腰痛は厚生労働省の国民生活基礎調査で日本人が最も悩まされている体の症状だ。
その背景には年を重ねることといった原因がある一方で、改めれば症状が治るようなリスク要因もあり得る。
このたび修正可能あるいは治療可能なリスク要因として、「ニコチン依存」「肥満」「うつ」「アルコール依存」が重要であると分かった。
2015年米国整形外科学会(AAOS)年次総会で、米国の研究グループが報告した。

○米国人の3分の1が腰痛に悩む

腰痛は米国でも重要な問題であるようだ。米国疾病対策センター(CDC)の2012年全国調査によると、米国人の3分の1近くの人が腰痛に悩んでいる。研 究グループによると、米国では多くの大人が慢性の腰痛に悩んでおり、このリスクファクターを同定し、経済的負担、精神的負担を軽くすることが重要になって いる。

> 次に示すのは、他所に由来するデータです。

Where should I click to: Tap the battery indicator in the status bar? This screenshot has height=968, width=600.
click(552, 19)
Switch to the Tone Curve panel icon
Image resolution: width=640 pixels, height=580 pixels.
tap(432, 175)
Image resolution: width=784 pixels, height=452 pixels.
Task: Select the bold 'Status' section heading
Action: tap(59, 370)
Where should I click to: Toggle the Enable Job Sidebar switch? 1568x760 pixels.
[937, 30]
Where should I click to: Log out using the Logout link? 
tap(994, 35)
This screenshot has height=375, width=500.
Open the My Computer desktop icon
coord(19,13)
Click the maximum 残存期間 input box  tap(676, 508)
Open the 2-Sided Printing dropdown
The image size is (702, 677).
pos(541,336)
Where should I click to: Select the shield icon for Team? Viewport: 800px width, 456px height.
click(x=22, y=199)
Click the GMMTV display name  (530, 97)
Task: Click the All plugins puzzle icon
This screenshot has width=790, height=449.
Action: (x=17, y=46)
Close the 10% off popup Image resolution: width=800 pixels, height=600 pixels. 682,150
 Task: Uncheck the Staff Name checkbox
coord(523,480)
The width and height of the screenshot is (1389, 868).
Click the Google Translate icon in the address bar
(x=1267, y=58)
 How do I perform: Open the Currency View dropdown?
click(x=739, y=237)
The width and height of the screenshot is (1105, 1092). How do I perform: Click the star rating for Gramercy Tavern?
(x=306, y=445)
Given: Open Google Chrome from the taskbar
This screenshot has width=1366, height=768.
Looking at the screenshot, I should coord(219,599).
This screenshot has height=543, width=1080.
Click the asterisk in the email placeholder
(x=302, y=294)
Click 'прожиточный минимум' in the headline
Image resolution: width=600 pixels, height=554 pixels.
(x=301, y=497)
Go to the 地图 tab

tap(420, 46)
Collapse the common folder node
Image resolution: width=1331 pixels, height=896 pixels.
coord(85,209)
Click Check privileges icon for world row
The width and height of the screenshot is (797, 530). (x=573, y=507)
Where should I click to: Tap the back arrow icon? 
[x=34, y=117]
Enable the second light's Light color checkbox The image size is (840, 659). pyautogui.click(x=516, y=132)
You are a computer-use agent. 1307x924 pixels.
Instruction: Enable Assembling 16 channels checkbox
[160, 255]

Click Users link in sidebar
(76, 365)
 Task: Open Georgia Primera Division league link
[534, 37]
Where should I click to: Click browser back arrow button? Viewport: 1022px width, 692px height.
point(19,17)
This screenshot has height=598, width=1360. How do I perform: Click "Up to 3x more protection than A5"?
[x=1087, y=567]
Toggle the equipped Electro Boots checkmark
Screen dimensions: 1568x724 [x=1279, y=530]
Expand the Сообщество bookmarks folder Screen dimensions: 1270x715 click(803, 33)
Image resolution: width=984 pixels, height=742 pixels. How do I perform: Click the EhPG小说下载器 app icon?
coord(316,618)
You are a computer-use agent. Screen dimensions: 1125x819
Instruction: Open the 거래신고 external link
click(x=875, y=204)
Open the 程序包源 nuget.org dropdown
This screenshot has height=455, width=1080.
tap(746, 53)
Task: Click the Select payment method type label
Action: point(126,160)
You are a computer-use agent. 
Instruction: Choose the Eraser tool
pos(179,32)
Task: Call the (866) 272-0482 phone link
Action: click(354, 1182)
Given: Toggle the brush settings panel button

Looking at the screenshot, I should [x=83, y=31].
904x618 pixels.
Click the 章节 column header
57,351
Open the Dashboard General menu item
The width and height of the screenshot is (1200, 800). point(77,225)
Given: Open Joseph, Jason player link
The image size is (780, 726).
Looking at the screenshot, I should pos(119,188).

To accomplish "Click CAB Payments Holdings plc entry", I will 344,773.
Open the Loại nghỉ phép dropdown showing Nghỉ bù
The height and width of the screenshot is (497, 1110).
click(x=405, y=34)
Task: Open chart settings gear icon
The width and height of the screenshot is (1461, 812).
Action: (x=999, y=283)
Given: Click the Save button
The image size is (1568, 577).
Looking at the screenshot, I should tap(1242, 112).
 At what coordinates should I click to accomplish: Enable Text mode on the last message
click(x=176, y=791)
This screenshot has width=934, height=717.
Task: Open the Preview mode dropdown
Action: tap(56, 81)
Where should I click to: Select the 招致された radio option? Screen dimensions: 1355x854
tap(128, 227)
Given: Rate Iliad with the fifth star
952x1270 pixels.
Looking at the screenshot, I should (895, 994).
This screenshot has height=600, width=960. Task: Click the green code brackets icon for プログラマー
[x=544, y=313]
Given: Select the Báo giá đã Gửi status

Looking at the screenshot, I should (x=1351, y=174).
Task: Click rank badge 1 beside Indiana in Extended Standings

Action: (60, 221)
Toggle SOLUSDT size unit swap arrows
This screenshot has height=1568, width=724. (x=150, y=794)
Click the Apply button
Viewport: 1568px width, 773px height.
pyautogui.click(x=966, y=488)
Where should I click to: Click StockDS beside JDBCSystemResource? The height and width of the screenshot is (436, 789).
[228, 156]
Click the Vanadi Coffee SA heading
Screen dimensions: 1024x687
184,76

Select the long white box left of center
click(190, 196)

研究グループは、2600万人の医療記録からなるデータベースに基づいて腰痛のリスク要因を検討した。
検討対象のうち120万人が腰痛と診断された。

○肥満だと腰痛の発症率が6倍高い

その結果、一般の腰痛の発症率は4.54%。それに対し、ニコチン依存がある人は16.53%、アルコール依存は14.66%、BMI>30の人では16.75%、うつ症状がある人は19.30%であった。
一般の人と比べ、それぞれ発症率が4.49倍、6.01倍、5.51倍、3.33倍高いと分かった。

結論として、ニコチン依存、肥満、うつ、アルコール依存が重要なリスク要因であり、腰痛の罹患率・医療のコスト・将来的な障害の可能性を最小にするためにはこれらを治療、修正するとよいと考えられた。

ニコチン依存と肥満をはじめ日本でも腰痛との関係では目が行かないところかもしれない。注意すると良さそうだ。